→ **Problem description**: Could you give again exactly, and only, the lines from the one holding "Click the odds value (2.4)" through the end of the data, both ends included, with pictures left out?

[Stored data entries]
+++

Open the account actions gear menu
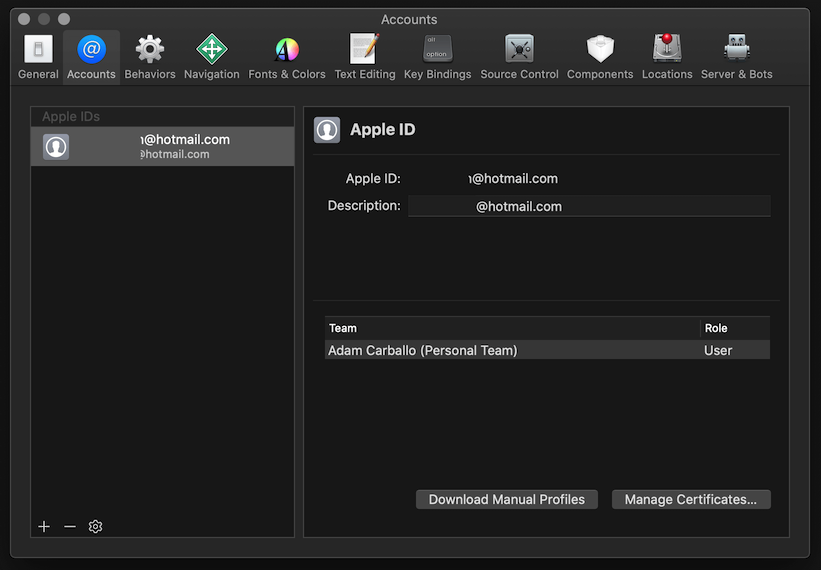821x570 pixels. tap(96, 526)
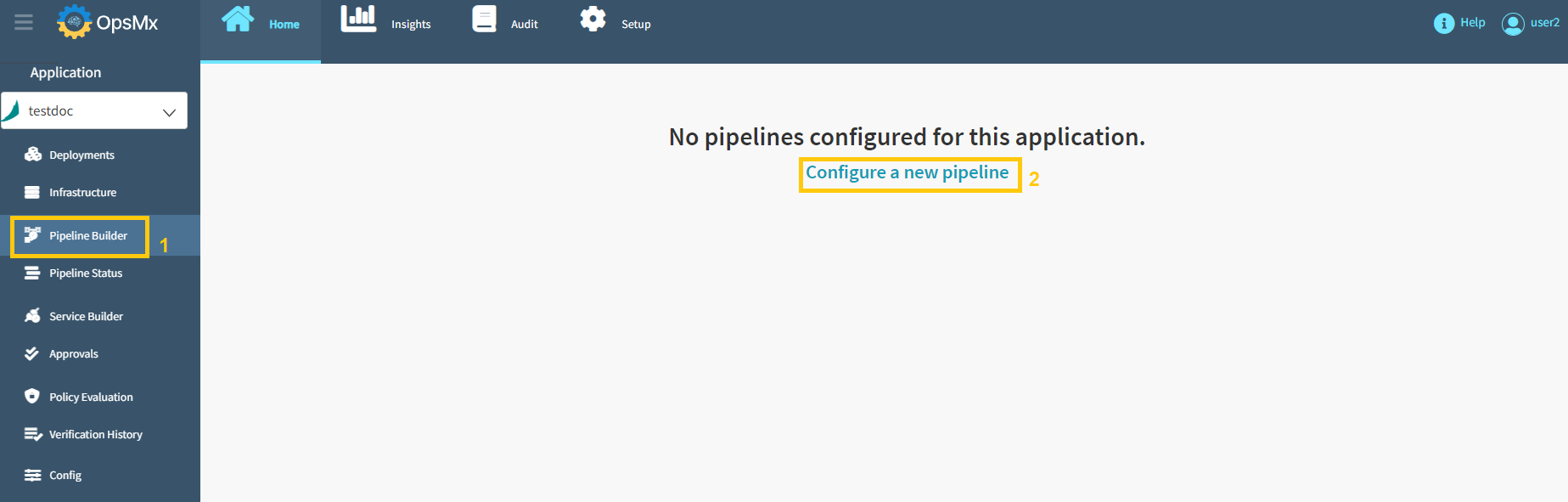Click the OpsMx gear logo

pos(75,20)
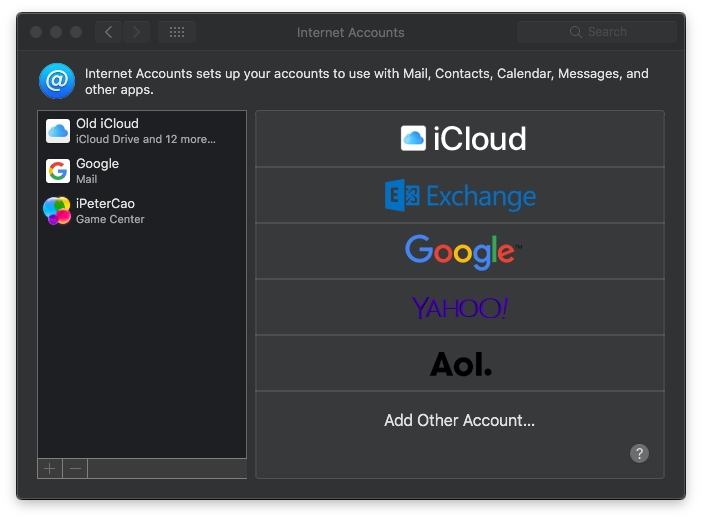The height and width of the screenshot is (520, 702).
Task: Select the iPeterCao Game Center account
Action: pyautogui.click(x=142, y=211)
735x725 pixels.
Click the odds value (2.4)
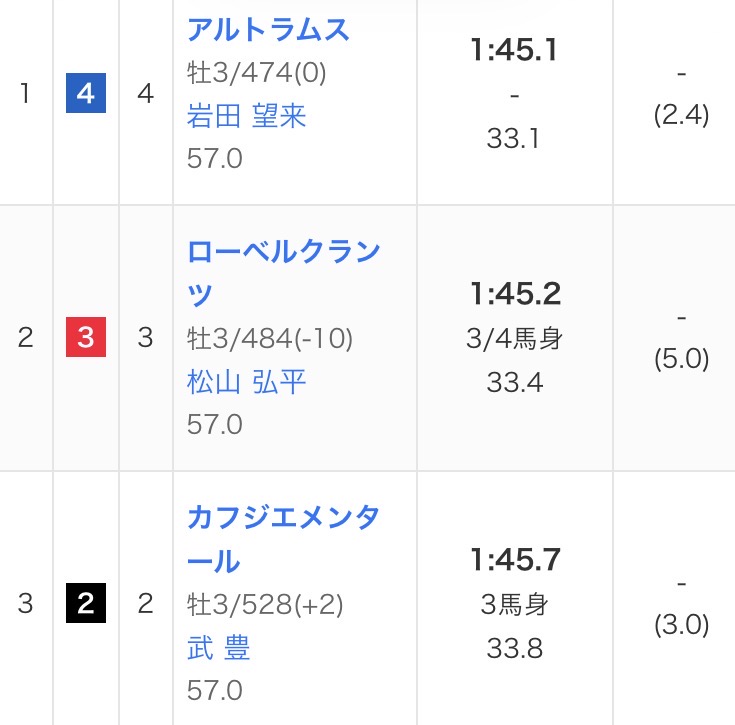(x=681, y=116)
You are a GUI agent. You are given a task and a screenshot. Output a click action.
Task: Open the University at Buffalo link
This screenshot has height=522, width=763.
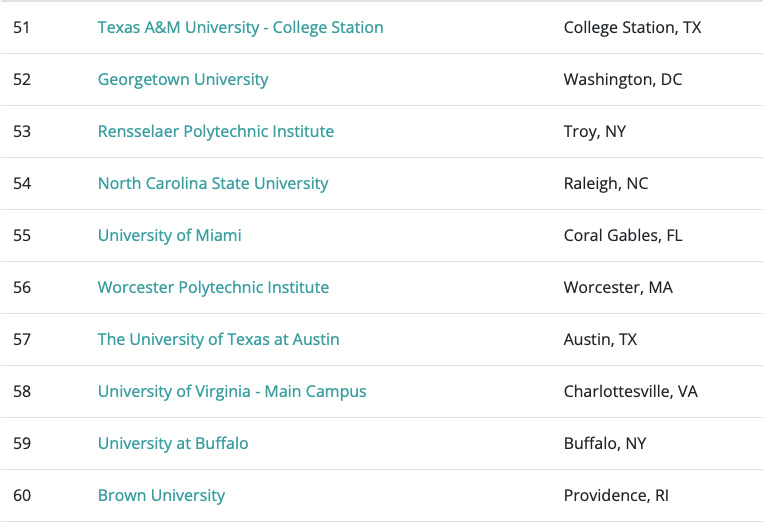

+++

→ **Solution to the problem**:
Click the odds value (2.4)
(x=681, y=116)
You are a GUI agent. You are given a task and a screenshot. Output a click action.
Task: Open the University at Buffalo link
This screenshot has height=522, width=763.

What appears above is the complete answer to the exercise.